Lo grotesco es ahora lo bello

El dibujante de culto japonés Suehiro Maruo perturba con un universo que rompe tabúes

BORJA CRESPO
El universo de Suehiro Maruo está empapado de un sombrío onirismo./
El universo de Suehiro Maruo está empapado de un sombrío onirismo.

«Vivimos en un sueño. En los sueños nocturnos está la verdad». La cita de Ranpo Edogawa da paso a las primeras viñetas de 'La extraña historia de la isla Panorama' (Ed. Glénat), la última obra de Suehiro Maruo, dibujante oriental de culto responsable de títulos como 'La sonrisa del vampiro', 'Midori, la niña de las camelias', 'Lunatic Lovers' y 'El monstruo de color de rosa'. Esta vez el retorcido autor asiático deja a un lado su perversidad absoluta y adapta al cómic una novela del llamado Edgar Allan Poe japonés.

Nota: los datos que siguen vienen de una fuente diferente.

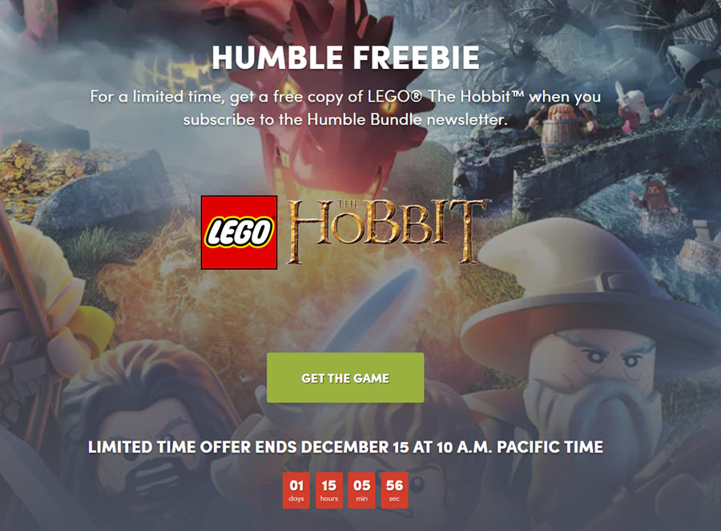
Task: Select the 01 days countdown box
Action: [x=296, y=490]
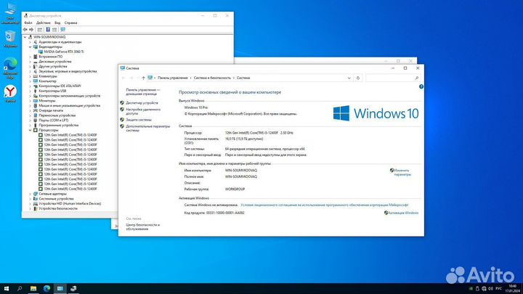Select NVIDIA GeForce RTX 3060 Ti device
Screen dimensions: 523x294
click(x=64, y=52)
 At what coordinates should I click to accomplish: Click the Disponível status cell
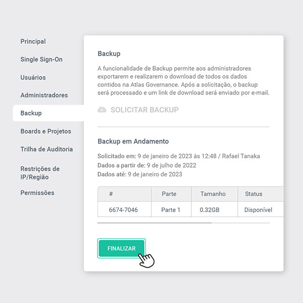pyautogui.click(x=258, y=210)
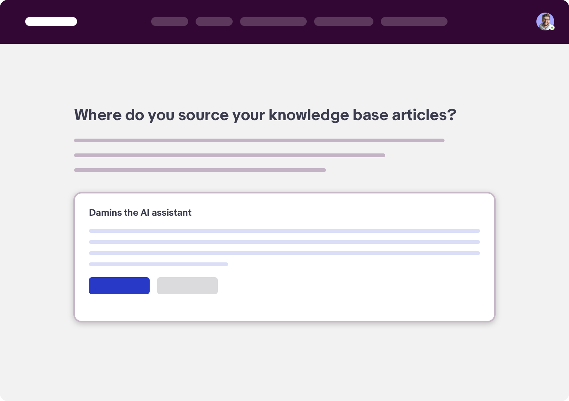Click the shortest purple description line
This screenshot has width=569, height=401.
click(x=200, y=170)
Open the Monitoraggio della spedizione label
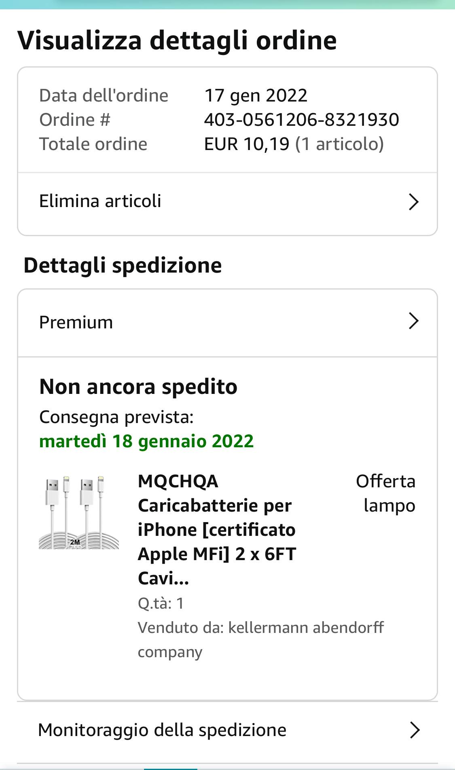 coord(162,730)
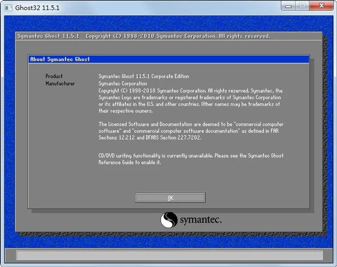Click the Manufacturer label
The height and width of the screenshot is (267, 337).
(x=60, y=83)
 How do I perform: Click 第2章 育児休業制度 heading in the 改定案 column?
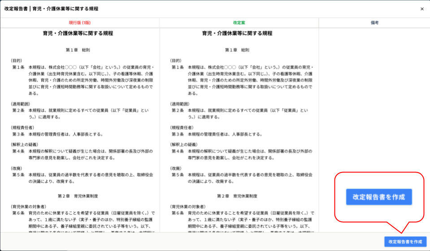[237, 196]
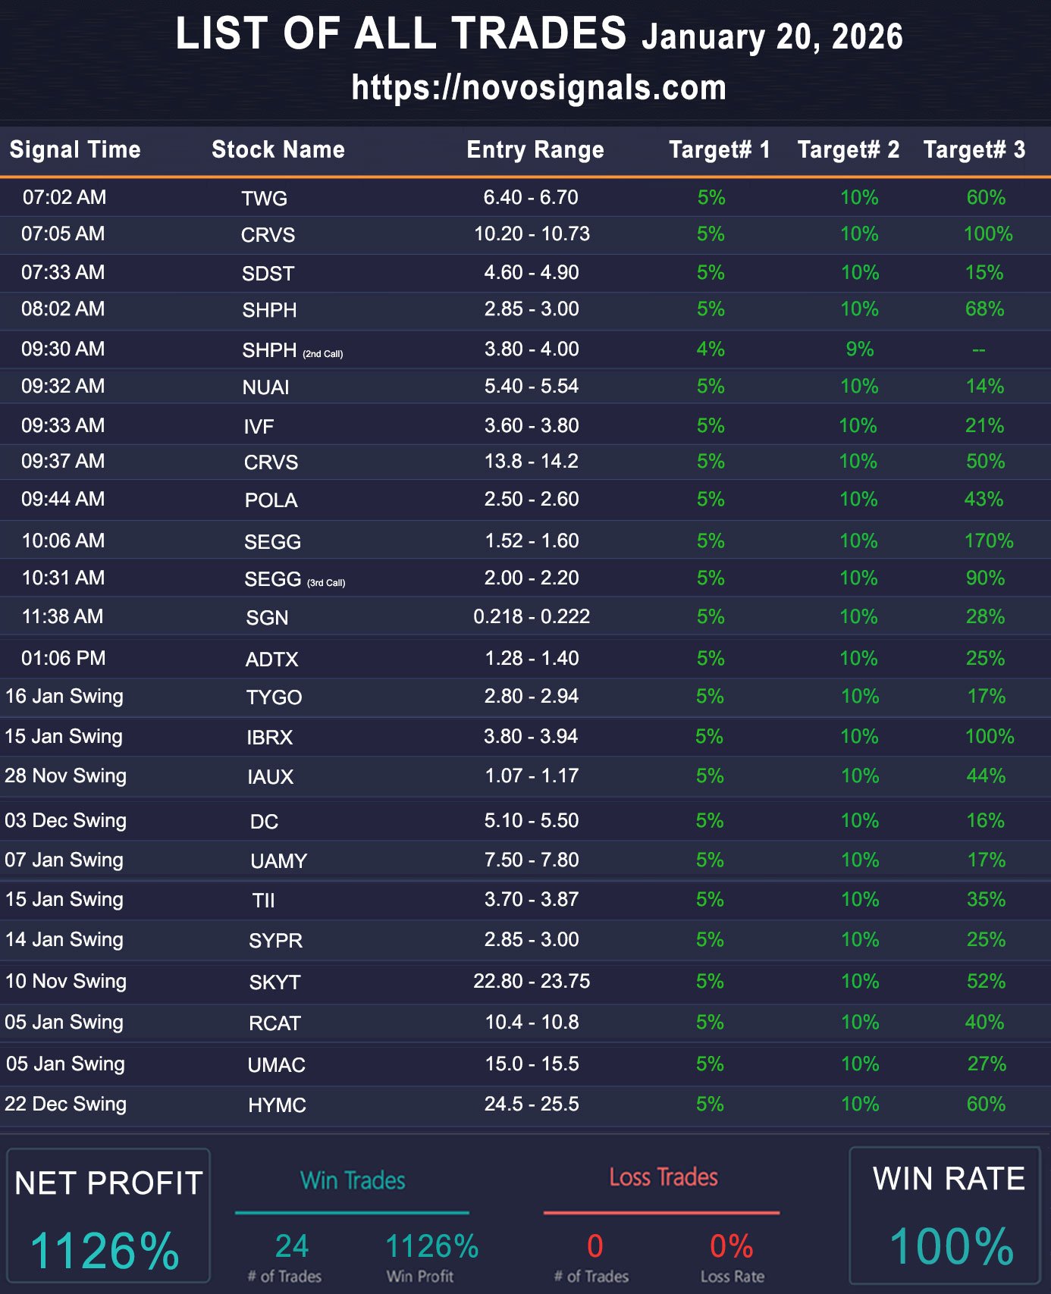Click the Signal Time column header
The image size is (1051, 1294).
click(x=75, y=149)
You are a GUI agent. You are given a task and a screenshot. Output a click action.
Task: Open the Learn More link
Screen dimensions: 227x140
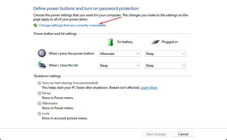coord(149,88)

Ranpo obtuvo un gran éxito con sus relatos protagonizados por el detective Kogoro Akechi. Considerado uno de los padres de la novela negra en Japón, su influencia en la cultura popular nipona fue notable a principios del siglo XX, cuando su actividad no cesaba. Por su parte, Maruo (Nagasaki, 1956) está influenciado por el cine de David Lynch, el surrealismo de Magritte o Dalí y la tradición del muzan-e (estampas o esculturas de atrocidades), un arte popularizado en Japón en el siglo XIX.

Artífice de algunos de los títulos manga más inquietantes, este autor venerado sin quererlo, incrédulo ante su desproporcionado éxito, todavía recuerda cómo sus primeras historietas fueron rechazadas en numerosas editoriales por raras y de mal gusto. Su nuevo álbum adapta una obra clave del pulp japonés, que contó con una versión cinematográfica en 1969, 'Horrors of Malformed Men', de Teruo Ishii.

La perturbada fantasía que puebla sus viñetas, cuyas planchas originales se cotizan por las nubes, no despegó hasta que su propuesta fue entendida por una editorial de manga para adultos, donde no tuvo que someterse a ningún corsé que frenara su desbocada imaginación. Una visión desviada de la realidad, empapada de un onirismo más sombrío de lo habitual, vertebra las páginas de un artista cínico y modesto, ante todo autodidacta, que antes de dedicarse profesionalmente a dibujar fue expulsado de numerosos colegios, se hizo carterista ocasional y fue a parar con sus huesos en la cárcel por robar discos de Pink Floyd y Santana.

Erotismo

'La extraña historia de la isla Panorama' recopila material publicado en la revista 'Monthly Comic Beam'. Algunos dibujos han sido retocados, con algunos añadidos; estamos ante una 'remasterización' de las viñetas de partida. Maruo desgrana la historia de un escritor que decide suplantar a un millonario para llevar a la realidad un sueño recurrente en el cual se le aparece un paraíso repleto de belleza. Este edén construido en la isla Panorama es el equivalente hedonista de 'La isla del Dr. Moreau'.

«La utilización de imágenes perturbadores con un estilo bello me permite jugar con lo grotesco», cuenta el 'marqués de Sade' nipón. «Empleo el erotismo y una serie de referencias culturales que invitan al morbo, o reflejan el sexo de tal manera que despiertan la curiosidad. Romper tabúes es un sano y recomendable ejercicio mental». Claro que sí.